A gas explosion is an explosion resulting from mixing a gas, typically from a gas leak, with air in the presence of an ignition source. In household accidents, the principal explosive gases are those used for heating or cooking purposes such as natural gas, methane, propane, butane. In industrial explosions many other gases, like hydrogen, as well as evaporated (gaseous) gasoline /petrol or ethanol play an important role. Industrial gas explosions can be prevented with the use of intrinsic safety barriers to prevent ignition.

The 2006 Atlas Creek pipeline explosion was a disaster that occurred on 12 May 2006 at Atlas Creek Island, near Lagos, Nigeria, when a pressurised petrol pipeline that had been ruptured by thieves exploded, killing 150 people.

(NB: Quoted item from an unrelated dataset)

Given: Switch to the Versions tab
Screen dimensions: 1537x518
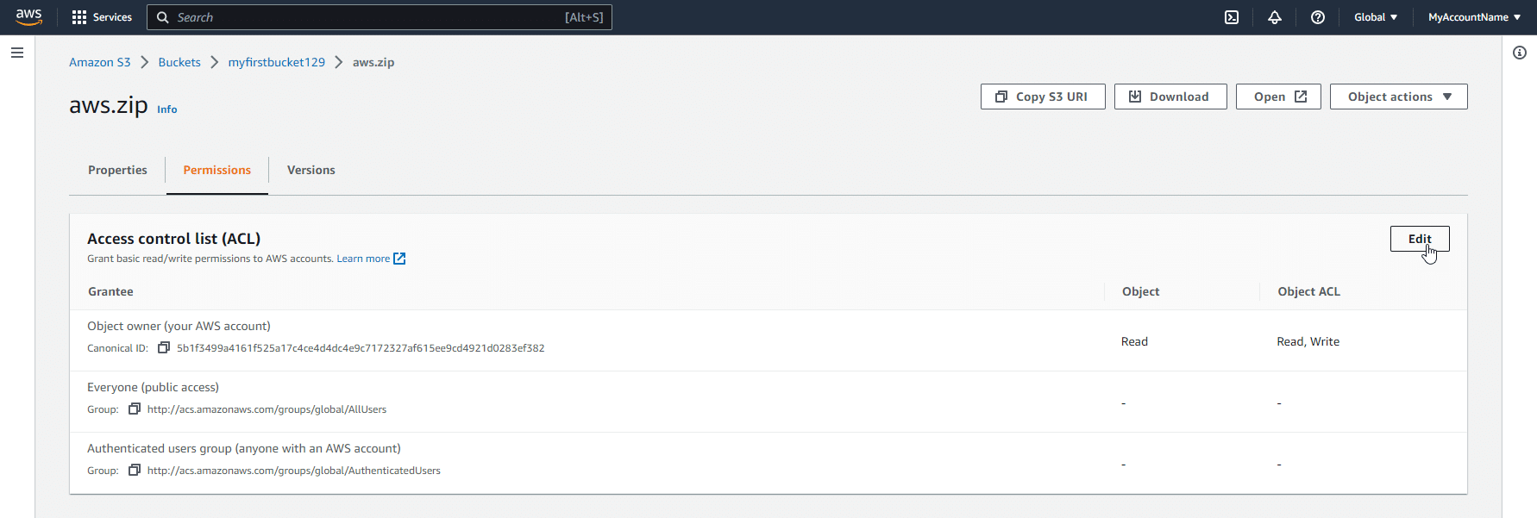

The Nigerian Red Cross said that vandals had originally drilled holes into the pipe to steal fuel, and that local people had then come down with jerrycans to fill them with fuel. Approximately five hundred jerrycans were found at the scene of the explosion, which incinerated anyone within a 20-metre radius. Many victims were buried nearby in a mass grave.

2006 Abule Egba pipeline explosion Pipeline explosion in Lagos, Nigeria resulting in hundreds of deaths

The 2006 Abule Egba pipeline explosion is a disaster that occurred in the heavily populated neighborhood of Abule Egba in Lagos, Nigeria, on 26 December 2006, killing hundreds of people. There were originally believed to be around 500 deaths, but it was later confirmed that the loss was smaller.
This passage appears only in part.